Várias vezes nesse dia e seguintes pudemos ouvir o “hino nacional” como o Antero tinha o prazer de lhe chamar.
A conversa foi então desviada para a sua meninice. Viera, muito pequeno, de Encheia com os pais e radicalizara-se ali no Bairro de Bissau Novo.
Manhã cedo corria para a Praça do Império e para o QG para ouvir o toque de hastear bandeira e comunicar com os militares portugueses. Sobretudo gostava de ao domingo ver a parada militar que se desenrolava na Praça do Império. Deste modo foi cultivando o seu sentido de filho de Portugal como os nossos políticos e militares de então tão bem semeavam.
Hoje, o seu maior prazer é ser condutor dos portugueses que vão a Bissau, comunicar, conversar, contar histórias da sua meninice. O seu herói é o tabanqueiro Nuno Rubim, o Capitão Fula, tão querido em Guiledje e grande dinamizador do Museu que se está a construir nesta Tabanca com objectivo de deixar aos vindouros um pouco da realidade histórica da guerra colonial ou da Independência que acabou por unir de forma indelével os combatentes de ambas as frentes.

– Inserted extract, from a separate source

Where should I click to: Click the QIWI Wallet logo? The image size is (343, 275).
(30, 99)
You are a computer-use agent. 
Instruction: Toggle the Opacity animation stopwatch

Antero, o guineense que gosta de ouvir o Hino Nacional
No dia seguinte ao chegar a Mampatá Forreá, recebo um aperta-costelas bem apertado do Puto Reguila. Outro menino que parava à porta do quartel de Quebo (Aldeia Formosa). Transporta na sua mente um grupo de amigos, que nunca esquecerá, tais como o Lobo, de Matosinhos, e o Carmelita, de Vila do Conde. É um gosto ouvi-lo cantar a Mariquinhas, da Amália Rodrigues, com letra adaptada às colunas que se faziam de Aldeia Formosa para Buba e vice-versa. Mas tem muitas mais canções que ficaram gravadas na memória.
O Puto Reguila sempre pronto a cantar mais uma cantiga.
Andando mais um pouco, paramos em Faro Sadjuma para almoçar. Eis que a nossa anfitriã, a cozinheira do excelente petisco que saboreamos, ao ver a viola e o cavaquinho do Luís e do João Rebola, logo os desafia a tocarem o Malhão, que ela tão bem cantou. Claro que não nos fizemos rogados e logo ali o Eduardo Moutinho Santos demonstrou os seus dotes de cantor, formando-se uma tertúlia com a senhora aficana a dar o tom.
Ali mesmo, conhecemos a filha do já conhecido tocador de gaita-de-beiços, também chamada harmónica de boca, que se prontificou a ir a Medjo convidá-lo para se apresentar nessa noite em Iemberém para nos deliciar com as suas tocadas do Vira do Minho e outras músicas tradicionais dos ranchos folclóricos portugueses.
Em Faro Sadjuma cantou-se o malhão
Apareceu-nos no outro dia de manhã, a pedir “discurpa” por não ter vindo à noite, devido a falta de transporte. Foi de Medjo até Iemberém a pé, para nos ver e poder tocar as nossas músicas. Infelizmente, estávamos de abalada, pelo que tocou duas gaitadas e foi embora. Triste ficou, com certeza, porque estes tugas foram uns ingratos. Mandaram-lhe um convite e depois deixaram-no a tocar sozinho, quanto ele veio com tanto gosto, sabendo quanto é apreciado pela sua arte que não é mais nem menos que a arte que um camarada nosso levou para a Guiné. Por lá deixou a gaita, nas mãos o nosso tocador guineense que a guarda religiosamente na caixa de origem e cultiva os acordes que aprendeu com todo o carinho.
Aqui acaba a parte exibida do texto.